Moving Theater is producing a full calendar of rehearsals, workshops, performances, film screenings, discussions, and other events throughout the 2008-2009 season. All of these programs are created and facilitated by artists to foster an environment in which artists and the creative process can flourish. Many of the events during Moving Theater's residency at the Armory are open to the public, including a monthly series of Open Studios presenting Moving Theater's work in progress. Park Avenue Armory is an unusual and invigorating place for the incubation of new work, compelling artists to think outside of the white cube and the black box.

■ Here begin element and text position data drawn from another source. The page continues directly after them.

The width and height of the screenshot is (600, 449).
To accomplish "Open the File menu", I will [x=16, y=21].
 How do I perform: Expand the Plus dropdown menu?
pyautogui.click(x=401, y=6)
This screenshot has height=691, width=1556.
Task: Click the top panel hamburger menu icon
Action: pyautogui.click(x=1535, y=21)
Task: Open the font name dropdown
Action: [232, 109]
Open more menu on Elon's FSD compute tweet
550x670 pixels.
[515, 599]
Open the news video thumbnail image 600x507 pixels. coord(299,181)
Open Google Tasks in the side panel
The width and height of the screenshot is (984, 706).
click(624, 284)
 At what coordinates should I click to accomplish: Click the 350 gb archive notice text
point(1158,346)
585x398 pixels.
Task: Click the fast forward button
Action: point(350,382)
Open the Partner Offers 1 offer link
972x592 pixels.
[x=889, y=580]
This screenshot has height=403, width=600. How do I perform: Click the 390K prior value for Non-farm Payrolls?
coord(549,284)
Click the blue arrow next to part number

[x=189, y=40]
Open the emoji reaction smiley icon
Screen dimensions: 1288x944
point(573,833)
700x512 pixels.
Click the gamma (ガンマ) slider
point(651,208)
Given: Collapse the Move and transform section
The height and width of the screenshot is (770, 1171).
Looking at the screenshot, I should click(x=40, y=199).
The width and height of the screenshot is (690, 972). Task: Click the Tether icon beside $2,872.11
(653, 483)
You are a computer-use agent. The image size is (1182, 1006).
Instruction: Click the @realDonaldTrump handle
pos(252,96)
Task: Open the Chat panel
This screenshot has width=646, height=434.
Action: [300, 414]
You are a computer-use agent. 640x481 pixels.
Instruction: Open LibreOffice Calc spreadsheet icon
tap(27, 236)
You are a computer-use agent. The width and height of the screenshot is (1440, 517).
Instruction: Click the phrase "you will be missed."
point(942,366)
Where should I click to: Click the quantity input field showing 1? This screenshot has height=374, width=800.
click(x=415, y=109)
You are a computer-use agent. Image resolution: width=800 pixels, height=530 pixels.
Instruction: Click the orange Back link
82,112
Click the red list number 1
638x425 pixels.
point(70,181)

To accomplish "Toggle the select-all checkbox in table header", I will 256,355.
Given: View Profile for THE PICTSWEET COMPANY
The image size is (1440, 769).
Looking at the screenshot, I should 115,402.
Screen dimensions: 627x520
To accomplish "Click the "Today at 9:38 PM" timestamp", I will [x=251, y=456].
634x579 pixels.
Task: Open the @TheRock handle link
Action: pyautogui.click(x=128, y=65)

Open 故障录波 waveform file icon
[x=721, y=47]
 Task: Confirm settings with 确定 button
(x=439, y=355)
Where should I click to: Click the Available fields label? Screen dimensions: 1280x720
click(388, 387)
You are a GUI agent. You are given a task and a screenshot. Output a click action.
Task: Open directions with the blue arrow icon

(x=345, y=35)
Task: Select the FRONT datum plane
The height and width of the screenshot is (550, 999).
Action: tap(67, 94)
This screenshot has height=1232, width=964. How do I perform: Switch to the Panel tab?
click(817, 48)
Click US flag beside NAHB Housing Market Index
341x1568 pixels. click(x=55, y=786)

Built between 1877 and 1881, Park Avenue Armory is unique in two respects: it contains what the New York City Landmarks Preservation Commission calls "the single most important collection of 19th-century interiors to survive intact in one building" with rooms by Louis Comfort Tiffany, Stanford White, Herter Brothers, and other prominent designers of the period; and its Wade Thompson Drill Hall-reminiscent of a 19th-century European train shed-is one of the largest unobstructed spaces in the city. Part palace, part industrial shed, it is offers an alternative space for visual and performing arts that fills a void in the cultural landscape of New York.
In its first year of partnering with other cultural organizations, Park Avenue Armory demonstrated its capacity for accommodating extraordinary work best realized in a non-traditional setting. It began with AaRon Young's Greeting Card produced by Art Production Fund, a 9,216-square-foot action painting created by the skid-marks and tire burnouts of 10 choreographed motorcyclists. For the 2008 Whitney Biennial, the Armory hosted site-specific installations and performances by 37 artists, creating an experience that one critic called "this Biennial's best surprise." An evening of Stravinsky's Sacred Masterpieces presented in association with Columbia's Miller Theatre drew rave critical reviews as did the epic production of the opera Die Soldaten, presented by Lincoln Center Festival in association with Park Avenue Armory, in which the audience moved "through the music."